Part 2 - Implementing the Lamp Language

Download the starter code from here.

Problem 1 (🧑‍💻 coding, 10 pts)

The operational semantics of Lamp is already implemented in the eval function. You're highly encouraged to read the code and understand how it works. Your task is to implement the subst function.

Hint

The only tricky case is when you substitute in a pattern-match branch. Remember the slogen:

Substitution replaces free variables. The sigma dictionary contains keys which are (free) variables to be replaced. The pattern of a branch may contain variables, which bind all references in the expression of that branch.

Finally, to run your interpreter, you can do python -m backend.eval < [path to a Lamp file].

Problem 2 (🧑‍💻 coding, 50 pts)

Implement the bidirectional type system for Lamp. The system is specified using inference rules in the Lamp Reference Manual. Your task is to finish the implementation of

  • the synth function, which implements the type synthesis judgment
  • the check function, which implements the type checking judgment.

Note that we've slightly adjusted the bidirectional type system for operations related to base types (i.e., Nat and Bool), so you may need to update your implementation from HW3.

You will also need to design and implement type checking for pattern matching.

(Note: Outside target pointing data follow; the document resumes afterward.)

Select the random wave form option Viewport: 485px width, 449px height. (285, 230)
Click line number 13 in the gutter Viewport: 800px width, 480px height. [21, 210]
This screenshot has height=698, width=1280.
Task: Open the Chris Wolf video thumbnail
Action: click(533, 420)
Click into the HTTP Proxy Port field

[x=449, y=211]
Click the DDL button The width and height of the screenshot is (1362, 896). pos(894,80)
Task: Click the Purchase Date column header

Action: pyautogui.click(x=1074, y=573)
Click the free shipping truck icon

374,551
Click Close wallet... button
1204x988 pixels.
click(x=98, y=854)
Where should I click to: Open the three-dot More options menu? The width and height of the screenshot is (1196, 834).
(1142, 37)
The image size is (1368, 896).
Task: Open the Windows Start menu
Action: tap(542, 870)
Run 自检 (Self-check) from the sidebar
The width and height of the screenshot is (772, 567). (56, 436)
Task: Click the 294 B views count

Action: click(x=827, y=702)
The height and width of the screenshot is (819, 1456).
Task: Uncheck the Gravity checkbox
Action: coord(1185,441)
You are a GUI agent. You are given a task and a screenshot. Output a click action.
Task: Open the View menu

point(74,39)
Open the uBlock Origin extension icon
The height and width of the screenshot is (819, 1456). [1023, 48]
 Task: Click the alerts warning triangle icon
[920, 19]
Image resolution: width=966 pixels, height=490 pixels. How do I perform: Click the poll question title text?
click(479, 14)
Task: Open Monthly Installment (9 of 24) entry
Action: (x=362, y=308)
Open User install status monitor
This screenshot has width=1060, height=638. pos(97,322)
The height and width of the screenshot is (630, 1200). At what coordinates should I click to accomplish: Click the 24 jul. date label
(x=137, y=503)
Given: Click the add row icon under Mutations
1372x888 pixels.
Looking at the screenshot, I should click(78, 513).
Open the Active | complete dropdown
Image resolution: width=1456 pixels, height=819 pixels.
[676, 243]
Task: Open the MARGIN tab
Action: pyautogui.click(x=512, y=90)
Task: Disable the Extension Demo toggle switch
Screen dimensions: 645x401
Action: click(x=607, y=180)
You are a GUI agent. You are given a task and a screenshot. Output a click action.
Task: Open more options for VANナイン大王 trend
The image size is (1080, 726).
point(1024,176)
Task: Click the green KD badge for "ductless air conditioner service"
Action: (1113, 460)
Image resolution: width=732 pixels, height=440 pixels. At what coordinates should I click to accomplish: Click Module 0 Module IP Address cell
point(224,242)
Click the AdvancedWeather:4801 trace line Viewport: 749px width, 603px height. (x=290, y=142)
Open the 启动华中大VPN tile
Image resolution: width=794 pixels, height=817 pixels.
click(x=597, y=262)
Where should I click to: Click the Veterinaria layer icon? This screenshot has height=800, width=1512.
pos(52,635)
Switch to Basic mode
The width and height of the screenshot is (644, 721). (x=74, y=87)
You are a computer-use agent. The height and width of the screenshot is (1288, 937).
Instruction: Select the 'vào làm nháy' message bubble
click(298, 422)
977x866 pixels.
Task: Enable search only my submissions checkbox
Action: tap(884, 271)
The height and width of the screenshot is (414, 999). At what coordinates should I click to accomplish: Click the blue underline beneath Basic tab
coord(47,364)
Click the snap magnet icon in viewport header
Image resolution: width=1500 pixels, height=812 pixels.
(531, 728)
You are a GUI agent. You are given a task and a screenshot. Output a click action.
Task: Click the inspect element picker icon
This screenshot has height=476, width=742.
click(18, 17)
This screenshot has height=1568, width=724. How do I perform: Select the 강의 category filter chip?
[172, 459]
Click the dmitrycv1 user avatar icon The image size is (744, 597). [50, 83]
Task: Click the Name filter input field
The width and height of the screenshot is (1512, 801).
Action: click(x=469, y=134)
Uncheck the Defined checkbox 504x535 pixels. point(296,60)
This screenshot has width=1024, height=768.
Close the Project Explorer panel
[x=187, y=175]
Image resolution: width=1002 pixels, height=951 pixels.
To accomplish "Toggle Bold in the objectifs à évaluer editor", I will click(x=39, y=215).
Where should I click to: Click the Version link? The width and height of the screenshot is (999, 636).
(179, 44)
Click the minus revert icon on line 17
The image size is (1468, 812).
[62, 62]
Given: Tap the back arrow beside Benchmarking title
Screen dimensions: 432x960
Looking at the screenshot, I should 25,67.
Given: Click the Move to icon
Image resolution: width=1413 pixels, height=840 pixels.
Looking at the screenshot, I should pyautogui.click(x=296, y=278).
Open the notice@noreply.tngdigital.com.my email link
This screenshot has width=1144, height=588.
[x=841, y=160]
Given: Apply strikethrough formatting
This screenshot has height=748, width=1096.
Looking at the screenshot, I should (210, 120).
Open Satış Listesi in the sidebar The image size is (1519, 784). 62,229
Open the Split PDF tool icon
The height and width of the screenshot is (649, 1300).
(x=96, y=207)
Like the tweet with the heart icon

  1. As a baseline, you should implement the helper function in the match_ function, which checks whether a type matches a pattern, and returns a mapping from (pattern) variables to types. You should derive the implementation of this function by "looking at" the operational semantics of pattern matching "through a pair of foggy glasses". The operational semantics of pattern matching is defined formally in the language reference manual using the judgment v ⋈ p -> σ, and implemented in the match_ function in eval.py. Ideally, you should design an analogous judgment t ⋈ p -> Σ for checking whether a type matches a pattern using a set of inference rules, and then implement your rules in Python.
  2. You should also check that patterns in all branches collectively exhaust the type of the matched expression. In other words, your type checker should ensure that it can never happen that a pattern match fails because none of the branches match the value. This is a very challenging problem, and you should try your best to solve it, and the autograder will award points for partially correct solutions. As a hint, think of both types and patterns as describing certain sets of values. The exhaustiveness check amounts to checking that the union of the sets described by the patterns is a superset of the set described by the type of the matched expression.

To run your type checker, you can do python -m backend.typing < [path to a Lamp file].